Better search_value

Thanks for preparing the whole training script and the JAX environment.

I have minor suggestion to improve the target for the value network.
When using sequential halving, the search does exploration to find the best action.
The root value is then possibly underestimated, because the average value includes the values of the explored actions.

mctx_learning_demo/basic_tree_search.py

Line 189 in e79a655

    
           search_value = policy_output.search_tree.node_values[:, policy_output.search_tree.ROOT_INDEX]

A better target for the value network would be the Q-value of the selected action:

search_value = policy_output.search_tree.qvalues(policy_output.action)

Hi Ivo,
Thanks for the feedback, and for releasing MCTX!

I tried your suggestion and oddly it significantly hurt performance in the specific example I tested on (plot included for reference). Note that learning does still occur with max q_value to reach a final performance of around 60 compared to 0.5 for random action selection, but it is eclipsed by using the node value. I suspect the issue is that the environment is stochastic, which I don't believe the code was really intended for, probably averaging over multiple actions is providing some heuristically useful smoothing in this case.

Perhaps I will add the option to use either as a configuration choice.

Thanks for the plot.
You are right that MCTS without chance nodes is not suitable for stochastic environments.
If you want to verify that the search works, you can use the same rng_key for the environment inside the search and outside the search.

Another problem can be bootstrapping from the value network, together with the large discount=1.0. For example, the output bias can then keep increasing itself to unrealistic values. An alternative would bootstrap from an older "target" network.
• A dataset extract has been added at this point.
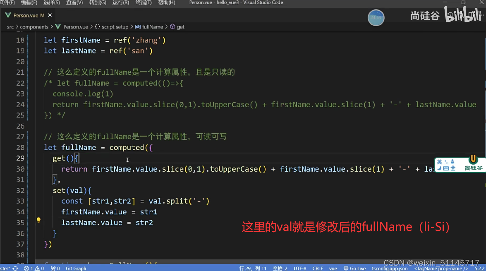The width and height of the screenshot is (486, 271).
Task: Click the Vue logo in the breadcrumb
Action: (x=58, y=26)
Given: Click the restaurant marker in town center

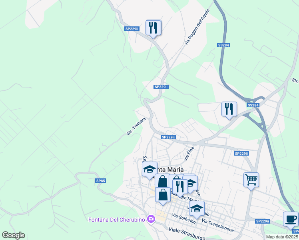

If you want to verify that the search works, you can use the same rng_key for the environment inside the search and outside the search.

It turns out I was doing this, somewhat unintentionally. I meant to change the environment step function to take a passed random key instead of it being part of the env state, but I neglected to remove the env_state key which overwrote it:

mctx_learning_demo/jax_environments.py

Lines 26 to 28 in ec60f9b

    
           def step(self, key, action, env_state): 
        
               # print(env_state) 
        
               pos, is_enemy, is_gold, movement_dir, entity_x, key = env_state

If I change it to take a passed random key instead the performance is much worse:

In anycase, probably the right thing to do to make this a more useful demo is to apply it to a deterministic environment instead. Thanks again for your help.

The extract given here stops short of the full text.